MFJB

3. 10. 2020, 11 am

Leoš Janáček Memorial, Brno

Piano: Jan Jiraský

Jan Jiraský plays the composer´s newly restored piano.

Leoš Janáček (1854–1928):

On an Overgrown Path (first series), JW VIII/17

In the Mists, JW VIII/ 22

The piano cycle of poetic compositions On an Overgrown Path was created gradually during 1900, 1908 and 1911. Janáček wrote the first five compositions of the first series of the cycle in 1900. They were published by a teacher from Ivančice, Emil Kolář, as small compositions for the harmonium in several books for music students entitled Slavonic Melodies. The editor, Jan Branberger, played a role in popularising the cycle when he arranged for the compositions to be printed by a Prague publisher, Bedřich Kočí, in 1908. The interest of publishers in the compositions led Janáček to the creation of other parts, and so the cycle grew to comprise a total of ten pieces, to which the composer assigned poetic titles.

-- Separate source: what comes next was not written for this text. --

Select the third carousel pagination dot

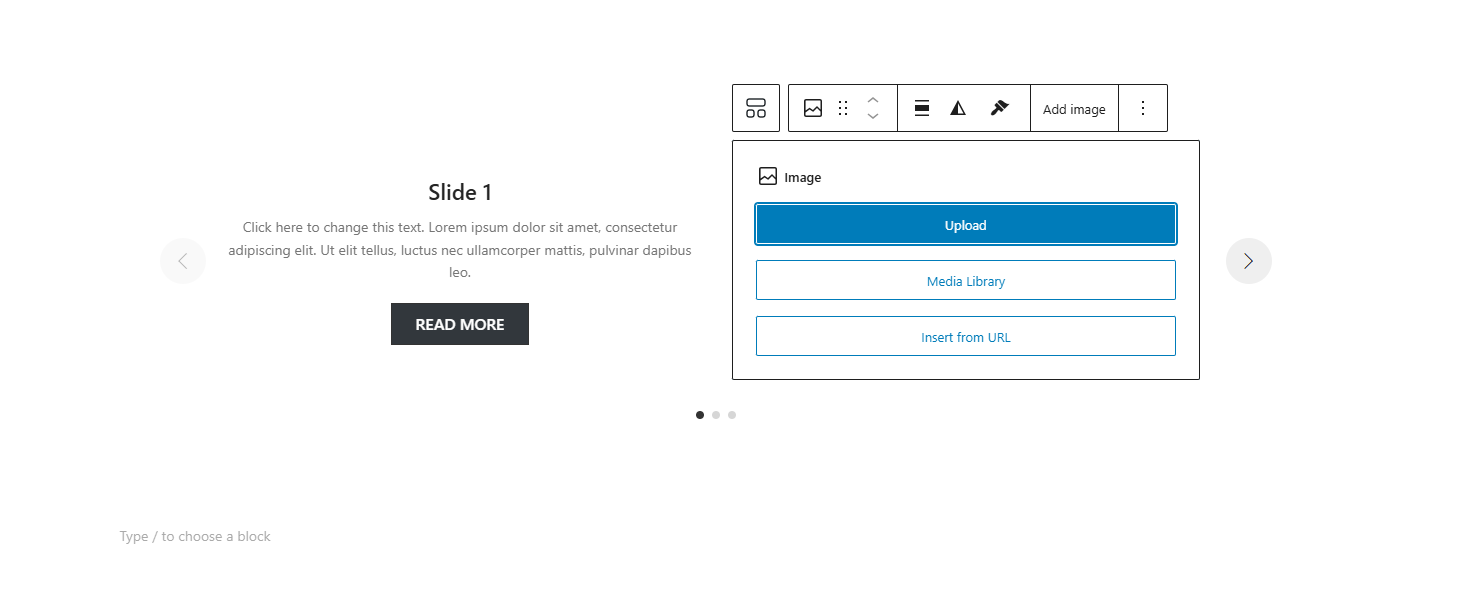point(732,414)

However, the planned publication didn´t take place and after the works were refused by another publisher, Mojmír Urbánek, the whole cycle remained unpublished until Antonín Píša agreed to release them in 1911.

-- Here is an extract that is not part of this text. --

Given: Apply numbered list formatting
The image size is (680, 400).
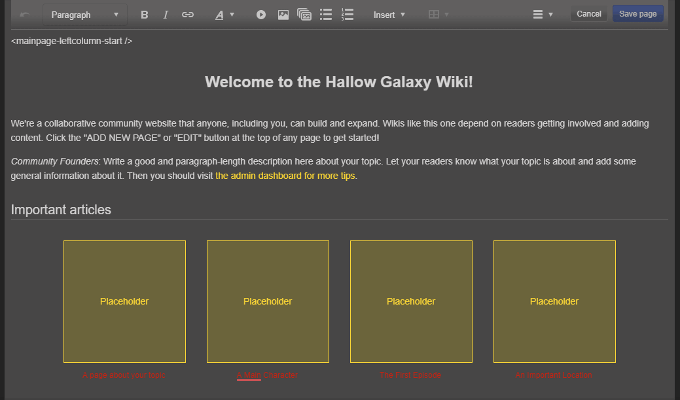Looking at the screenshot, I should tap(348, 15).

Janáček completed his piano cycle In the Mists in April 1912. Not a long time before, in 1910, he had moved to a new house in the garden of Brno’s organ school with his wife and maid, and there, hiding from the world, with broken self-confidence and in a melancholy mood, he composed his last more extensive work for solo piano. He worked on it shortly after listening to piano compositions by the French composer Claude Debussy, and it is no coincidence that his dreamlike melancholic work contains elements of musical impressionism. The cycle In the Mists won the first prize in a contest for composers run by the Club of Friends of Art, which was supposed to publish the winning work. However, Janáček left the opportunity to have a composition published to his pupil, Jaroslav Kvapil, who came second in the contest. In the Mists was played for the first time by Marie Dvořáková in Kroměříž on 7th December 1913.